Word for word, retype the tail of the data below, starting with the line that has "Open settings gear" and including the last line.

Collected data

--------------------------------

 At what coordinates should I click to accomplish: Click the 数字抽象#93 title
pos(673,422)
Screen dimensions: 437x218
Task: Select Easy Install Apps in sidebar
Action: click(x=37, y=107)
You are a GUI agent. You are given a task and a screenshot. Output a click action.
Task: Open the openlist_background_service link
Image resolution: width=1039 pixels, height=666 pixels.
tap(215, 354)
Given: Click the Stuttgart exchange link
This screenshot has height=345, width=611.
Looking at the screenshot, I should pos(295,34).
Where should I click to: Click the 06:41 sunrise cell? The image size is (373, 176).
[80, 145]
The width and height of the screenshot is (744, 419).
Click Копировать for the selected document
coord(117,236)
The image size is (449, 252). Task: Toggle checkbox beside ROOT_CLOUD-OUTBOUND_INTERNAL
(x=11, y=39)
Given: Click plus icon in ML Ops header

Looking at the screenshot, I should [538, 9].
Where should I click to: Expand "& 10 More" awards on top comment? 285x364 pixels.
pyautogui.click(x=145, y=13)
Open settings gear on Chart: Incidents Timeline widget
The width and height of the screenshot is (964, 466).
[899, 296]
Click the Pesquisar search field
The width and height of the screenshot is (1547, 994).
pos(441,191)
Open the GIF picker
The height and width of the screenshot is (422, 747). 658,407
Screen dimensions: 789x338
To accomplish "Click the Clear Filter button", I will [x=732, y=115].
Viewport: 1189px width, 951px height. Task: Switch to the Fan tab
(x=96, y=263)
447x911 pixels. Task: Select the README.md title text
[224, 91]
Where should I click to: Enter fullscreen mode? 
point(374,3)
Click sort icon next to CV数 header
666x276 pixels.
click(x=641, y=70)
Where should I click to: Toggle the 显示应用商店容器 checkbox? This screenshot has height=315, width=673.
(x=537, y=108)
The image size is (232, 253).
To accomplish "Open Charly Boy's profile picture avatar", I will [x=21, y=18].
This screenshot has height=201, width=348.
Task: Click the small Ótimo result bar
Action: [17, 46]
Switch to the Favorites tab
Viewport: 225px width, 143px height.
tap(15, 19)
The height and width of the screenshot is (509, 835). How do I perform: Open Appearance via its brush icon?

--------------------------------

Your solution —
Open settings gear on Chart: Incidents Timeline widget
The width and height of the screenshot is (964, 466).
[899, 296]
Click the Pesquisar search field
The width and height of the screenshot is (1547, 994).
pos(441,191)
Open the GIF picker
The height and width of the screenshot is (422, 747). 658,407
Screen dimensions: 789x338
To accomplish "Click the Clear Filter button", I will [x=732, y=115].
Viewport: 1189px width, 951px height. Task: Switch to the Fan tab
(x=96, y=263)
447x911 pixels. Task: Select the README.md title text
[224, 91]
Where should I click to: Enter fullscreen mode? 
point(374,3)
Click sort icon next to CV数 header
666x276 pixels.
click(x=641, y=70)
Where should I click to: Toggle the 显示应用商店容器 checkbox? This screenshot has height=315, width=673.
(x=537, y=108)
The image size is (232, 253).
To accomplish "Open Charly Boy's profile picture avatar", I will [x=21, y=18].
This screenshot has height=201, width=348.
Task: Click the small Ótimo result bar
Action: [17, 46]
Switch to the Favorites tab
Viewport: 225px width, 143px height.
tap(15, 19)
The height and width of the screenshot is (509, 835). How do I perform: Open Appearance via its brush icon?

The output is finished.